(Given entries)
· · · · · · ·

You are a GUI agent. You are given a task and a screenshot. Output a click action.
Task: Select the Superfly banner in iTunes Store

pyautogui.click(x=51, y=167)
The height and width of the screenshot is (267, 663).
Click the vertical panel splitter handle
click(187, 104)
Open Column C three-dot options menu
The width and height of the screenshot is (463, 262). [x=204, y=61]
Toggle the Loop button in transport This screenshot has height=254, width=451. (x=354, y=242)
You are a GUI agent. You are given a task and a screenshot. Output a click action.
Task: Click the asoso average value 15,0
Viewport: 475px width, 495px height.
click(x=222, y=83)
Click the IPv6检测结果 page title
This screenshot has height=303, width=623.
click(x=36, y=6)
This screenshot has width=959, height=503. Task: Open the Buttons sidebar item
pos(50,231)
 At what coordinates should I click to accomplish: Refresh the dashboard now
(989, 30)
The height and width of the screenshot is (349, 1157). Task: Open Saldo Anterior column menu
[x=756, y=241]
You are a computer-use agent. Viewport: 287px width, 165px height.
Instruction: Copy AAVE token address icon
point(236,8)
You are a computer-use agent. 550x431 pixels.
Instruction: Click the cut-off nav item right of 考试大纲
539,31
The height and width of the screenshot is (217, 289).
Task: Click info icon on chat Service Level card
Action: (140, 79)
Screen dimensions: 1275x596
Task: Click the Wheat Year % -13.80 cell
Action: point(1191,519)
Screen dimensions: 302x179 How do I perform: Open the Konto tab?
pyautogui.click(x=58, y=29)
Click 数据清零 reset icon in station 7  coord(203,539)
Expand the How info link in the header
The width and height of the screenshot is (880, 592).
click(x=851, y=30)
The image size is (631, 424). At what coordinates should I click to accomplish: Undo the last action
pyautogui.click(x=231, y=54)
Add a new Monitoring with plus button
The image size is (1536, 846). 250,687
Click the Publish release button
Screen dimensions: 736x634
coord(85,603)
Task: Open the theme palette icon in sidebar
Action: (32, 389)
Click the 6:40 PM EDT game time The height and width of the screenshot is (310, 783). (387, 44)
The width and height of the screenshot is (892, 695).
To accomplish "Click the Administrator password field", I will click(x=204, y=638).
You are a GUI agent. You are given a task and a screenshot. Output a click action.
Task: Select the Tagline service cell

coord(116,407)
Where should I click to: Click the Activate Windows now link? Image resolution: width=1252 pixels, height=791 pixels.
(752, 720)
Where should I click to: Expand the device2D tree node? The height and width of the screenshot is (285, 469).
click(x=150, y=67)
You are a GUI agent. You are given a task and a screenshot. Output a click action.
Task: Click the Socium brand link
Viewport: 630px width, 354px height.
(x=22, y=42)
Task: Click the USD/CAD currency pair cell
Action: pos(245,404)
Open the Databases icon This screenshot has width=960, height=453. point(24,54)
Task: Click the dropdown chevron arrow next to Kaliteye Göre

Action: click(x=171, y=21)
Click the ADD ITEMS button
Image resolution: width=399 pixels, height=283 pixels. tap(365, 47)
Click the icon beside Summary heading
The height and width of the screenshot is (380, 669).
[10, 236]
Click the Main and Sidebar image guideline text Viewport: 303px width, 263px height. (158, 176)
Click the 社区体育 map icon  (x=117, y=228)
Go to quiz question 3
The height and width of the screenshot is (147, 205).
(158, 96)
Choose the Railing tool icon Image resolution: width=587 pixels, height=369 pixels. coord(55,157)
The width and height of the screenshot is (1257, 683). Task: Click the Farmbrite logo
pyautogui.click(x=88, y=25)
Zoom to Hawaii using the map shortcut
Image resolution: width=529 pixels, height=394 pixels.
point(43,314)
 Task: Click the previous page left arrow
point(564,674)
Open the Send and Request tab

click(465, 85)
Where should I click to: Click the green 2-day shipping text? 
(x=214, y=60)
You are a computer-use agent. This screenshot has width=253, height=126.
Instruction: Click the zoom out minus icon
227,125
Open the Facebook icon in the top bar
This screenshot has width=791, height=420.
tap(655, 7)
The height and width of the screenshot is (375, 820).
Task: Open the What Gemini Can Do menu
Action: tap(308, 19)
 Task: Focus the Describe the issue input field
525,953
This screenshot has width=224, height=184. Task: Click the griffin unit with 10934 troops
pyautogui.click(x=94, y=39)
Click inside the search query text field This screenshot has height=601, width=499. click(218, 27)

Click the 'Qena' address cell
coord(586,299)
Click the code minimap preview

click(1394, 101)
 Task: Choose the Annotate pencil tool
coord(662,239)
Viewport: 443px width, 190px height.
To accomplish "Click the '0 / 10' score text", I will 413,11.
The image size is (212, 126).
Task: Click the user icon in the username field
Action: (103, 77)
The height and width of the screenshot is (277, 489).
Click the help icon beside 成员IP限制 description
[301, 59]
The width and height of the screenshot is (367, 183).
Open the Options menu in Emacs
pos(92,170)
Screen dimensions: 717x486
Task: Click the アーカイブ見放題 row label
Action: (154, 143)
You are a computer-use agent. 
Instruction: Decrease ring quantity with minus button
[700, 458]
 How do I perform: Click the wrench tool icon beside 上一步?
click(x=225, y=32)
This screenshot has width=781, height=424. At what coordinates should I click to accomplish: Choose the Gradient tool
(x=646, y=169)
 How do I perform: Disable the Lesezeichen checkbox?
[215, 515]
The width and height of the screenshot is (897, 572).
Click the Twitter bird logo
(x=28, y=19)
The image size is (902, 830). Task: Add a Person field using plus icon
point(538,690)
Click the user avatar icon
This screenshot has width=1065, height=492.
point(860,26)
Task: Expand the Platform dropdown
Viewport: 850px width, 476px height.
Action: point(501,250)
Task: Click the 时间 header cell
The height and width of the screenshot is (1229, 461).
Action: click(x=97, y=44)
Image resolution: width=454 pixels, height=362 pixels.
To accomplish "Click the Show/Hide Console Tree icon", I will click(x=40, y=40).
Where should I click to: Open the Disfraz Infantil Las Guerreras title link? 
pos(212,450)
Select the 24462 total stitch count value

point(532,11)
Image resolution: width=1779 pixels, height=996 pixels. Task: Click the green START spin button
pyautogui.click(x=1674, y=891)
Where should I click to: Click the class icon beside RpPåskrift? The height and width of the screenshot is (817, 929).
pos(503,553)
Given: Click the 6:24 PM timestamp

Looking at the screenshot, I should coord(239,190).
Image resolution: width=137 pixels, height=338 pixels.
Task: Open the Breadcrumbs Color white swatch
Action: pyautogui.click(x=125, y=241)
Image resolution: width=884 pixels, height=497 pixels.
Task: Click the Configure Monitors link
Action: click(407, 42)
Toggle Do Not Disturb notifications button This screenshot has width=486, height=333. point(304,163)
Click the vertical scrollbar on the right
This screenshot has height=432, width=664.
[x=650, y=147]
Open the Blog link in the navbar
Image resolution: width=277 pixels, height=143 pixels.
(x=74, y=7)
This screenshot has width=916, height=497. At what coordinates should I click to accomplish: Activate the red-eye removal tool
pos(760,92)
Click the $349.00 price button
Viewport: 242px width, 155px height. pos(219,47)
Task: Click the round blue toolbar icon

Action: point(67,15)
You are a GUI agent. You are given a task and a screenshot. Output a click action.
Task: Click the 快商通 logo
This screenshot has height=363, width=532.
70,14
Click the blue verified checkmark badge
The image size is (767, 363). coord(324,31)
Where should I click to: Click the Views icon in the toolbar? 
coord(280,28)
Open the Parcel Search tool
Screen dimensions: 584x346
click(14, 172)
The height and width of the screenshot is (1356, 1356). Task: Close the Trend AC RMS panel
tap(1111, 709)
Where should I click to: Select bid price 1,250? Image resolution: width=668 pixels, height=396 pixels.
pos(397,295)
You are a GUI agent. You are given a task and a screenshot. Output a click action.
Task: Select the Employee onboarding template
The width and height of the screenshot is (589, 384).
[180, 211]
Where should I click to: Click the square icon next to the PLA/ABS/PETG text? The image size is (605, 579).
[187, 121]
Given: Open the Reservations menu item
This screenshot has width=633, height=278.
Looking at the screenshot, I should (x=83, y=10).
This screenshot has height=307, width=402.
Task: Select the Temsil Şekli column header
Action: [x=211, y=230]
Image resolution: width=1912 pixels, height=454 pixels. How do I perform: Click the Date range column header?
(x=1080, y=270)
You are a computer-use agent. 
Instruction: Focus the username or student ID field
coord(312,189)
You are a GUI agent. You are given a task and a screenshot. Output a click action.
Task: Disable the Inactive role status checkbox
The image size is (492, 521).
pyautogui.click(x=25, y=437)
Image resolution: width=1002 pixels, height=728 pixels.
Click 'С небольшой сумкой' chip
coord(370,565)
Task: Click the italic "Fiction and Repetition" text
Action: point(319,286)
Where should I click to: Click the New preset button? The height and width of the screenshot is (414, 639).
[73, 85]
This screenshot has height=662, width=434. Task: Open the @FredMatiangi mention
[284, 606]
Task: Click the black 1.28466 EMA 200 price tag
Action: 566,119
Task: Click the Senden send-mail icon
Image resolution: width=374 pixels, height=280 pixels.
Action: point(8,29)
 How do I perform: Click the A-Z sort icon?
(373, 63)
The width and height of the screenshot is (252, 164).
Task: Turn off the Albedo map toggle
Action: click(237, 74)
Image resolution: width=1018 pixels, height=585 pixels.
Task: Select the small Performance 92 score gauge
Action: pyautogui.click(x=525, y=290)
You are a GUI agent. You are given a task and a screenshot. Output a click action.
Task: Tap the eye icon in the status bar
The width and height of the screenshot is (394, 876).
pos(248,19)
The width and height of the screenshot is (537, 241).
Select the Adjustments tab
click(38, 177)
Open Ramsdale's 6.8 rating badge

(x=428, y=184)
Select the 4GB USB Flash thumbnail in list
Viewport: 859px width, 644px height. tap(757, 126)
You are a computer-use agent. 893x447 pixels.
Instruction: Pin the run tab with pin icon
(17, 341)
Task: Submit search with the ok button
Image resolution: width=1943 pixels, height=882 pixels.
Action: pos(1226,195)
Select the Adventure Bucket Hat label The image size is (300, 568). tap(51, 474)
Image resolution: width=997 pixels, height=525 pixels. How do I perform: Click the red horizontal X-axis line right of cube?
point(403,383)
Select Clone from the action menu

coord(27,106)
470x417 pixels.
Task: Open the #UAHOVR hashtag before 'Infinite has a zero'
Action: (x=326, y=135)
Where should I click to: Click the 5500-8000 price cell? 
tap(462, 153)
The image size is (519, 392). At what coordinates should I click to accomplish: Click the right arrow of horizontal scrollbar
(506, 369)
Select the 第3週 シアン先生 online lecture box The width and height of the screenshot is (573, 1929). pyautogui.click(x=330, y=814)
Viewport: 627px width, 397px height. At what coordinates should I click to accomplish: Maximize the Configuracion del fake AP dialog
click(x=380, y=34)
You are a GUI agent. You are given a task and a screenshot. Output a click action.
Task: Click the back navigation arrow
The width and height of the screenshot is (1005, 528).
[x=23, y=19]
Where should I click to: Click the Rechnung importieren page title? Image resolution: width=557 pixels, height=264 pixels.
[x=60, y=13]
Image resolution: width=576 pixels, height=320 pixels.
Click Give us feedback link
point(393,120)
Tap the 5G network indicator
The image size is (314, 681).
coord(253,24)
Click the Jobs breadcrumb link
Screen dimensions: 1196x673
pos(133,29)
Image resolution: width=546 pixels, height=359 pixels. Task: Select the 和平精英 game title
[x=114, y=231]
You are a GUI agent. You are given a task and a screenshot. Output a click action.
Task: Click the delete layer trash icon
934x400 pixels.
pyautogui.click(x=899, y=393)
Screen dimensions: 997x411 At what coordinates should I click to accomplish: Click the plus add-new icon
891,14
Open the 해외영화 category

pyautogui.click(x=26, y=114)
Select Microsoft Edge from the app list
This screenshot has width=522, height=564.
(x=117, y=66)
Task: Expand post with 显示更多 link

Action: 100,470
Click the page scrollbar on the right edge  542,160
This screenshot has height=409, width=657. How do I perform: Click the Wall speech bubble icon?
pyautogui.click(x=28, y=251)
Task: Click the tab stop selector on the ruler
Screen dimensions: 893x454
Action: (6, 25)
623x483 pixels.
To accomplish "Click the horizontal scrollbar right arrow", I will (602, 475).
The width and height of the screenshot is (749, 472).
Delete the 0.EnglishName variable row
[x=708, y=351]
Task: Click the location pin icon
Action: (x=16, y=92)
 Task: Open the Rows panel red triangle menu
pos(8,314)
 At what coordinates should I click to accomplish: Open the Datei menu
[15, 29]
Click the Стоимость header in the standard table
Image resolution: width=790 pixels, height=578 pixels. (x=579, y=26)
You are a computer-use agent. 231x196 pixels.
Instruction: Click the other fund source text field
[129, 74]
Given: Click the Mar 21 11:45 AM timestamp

· · · · · · ·

(Required action)
Work out how many lines above have the string "computer" in them, and give only the number.

(Your solution)
7